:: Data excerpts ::
╔══

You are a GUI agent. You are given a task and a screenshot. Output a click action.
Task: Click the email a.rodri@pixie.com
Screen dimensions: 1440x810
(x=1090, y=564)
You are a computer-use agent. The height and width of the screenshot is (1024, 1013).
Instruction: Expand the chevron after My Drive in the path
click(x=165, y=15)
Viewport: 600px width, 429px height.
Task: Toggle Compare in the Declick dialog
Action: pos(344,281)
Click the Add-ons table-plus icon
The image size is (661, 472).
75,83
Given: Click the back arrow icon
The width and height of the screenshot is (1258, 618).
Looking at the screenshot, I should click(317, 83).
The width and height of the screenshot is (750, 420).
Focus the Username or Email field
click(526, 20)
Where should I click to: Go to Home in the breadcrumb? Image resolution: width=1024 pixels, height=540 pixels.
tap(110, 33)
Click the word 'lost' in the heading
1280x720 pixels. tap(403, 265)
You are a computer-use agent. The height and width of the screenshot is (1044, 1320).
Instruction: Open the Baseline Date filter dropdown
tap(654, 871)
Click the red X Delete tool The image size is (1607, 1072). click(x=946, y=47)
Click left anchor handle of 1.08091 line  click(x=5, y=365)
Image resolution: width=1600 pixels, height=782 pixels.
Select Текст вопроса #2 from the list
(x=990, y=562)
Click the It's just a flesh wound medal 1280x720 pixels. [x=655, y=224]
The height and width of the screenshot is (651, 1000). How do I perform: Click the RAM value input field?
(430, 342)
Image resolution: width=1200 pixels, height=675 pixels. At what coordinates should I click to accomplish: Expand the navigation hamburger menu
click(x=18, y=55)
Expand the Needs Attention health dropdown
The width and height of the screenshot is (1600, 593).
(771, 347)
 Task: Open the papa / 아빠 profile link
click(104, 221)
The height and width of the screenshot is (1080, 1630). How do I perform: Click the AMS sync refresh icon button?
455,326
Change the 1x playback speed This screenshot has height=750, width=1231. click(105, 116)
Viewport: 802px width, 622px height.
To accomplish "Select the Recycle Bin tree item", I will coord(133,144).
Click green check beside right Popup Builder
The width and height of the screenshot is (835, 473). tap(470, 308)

╚══

:: EXERCISE ::
Please copy every line from the entries that includes the word "agent".

:: TASK RESPONSE ::
You are a GUI agent. You are given a task and a screenshot. Output a click action.
You are a computer-use agent. The height and width of the screenshot is (1024, 1013).
You are a computer-use agent. The height and width of the screenshot is (1044, 1320).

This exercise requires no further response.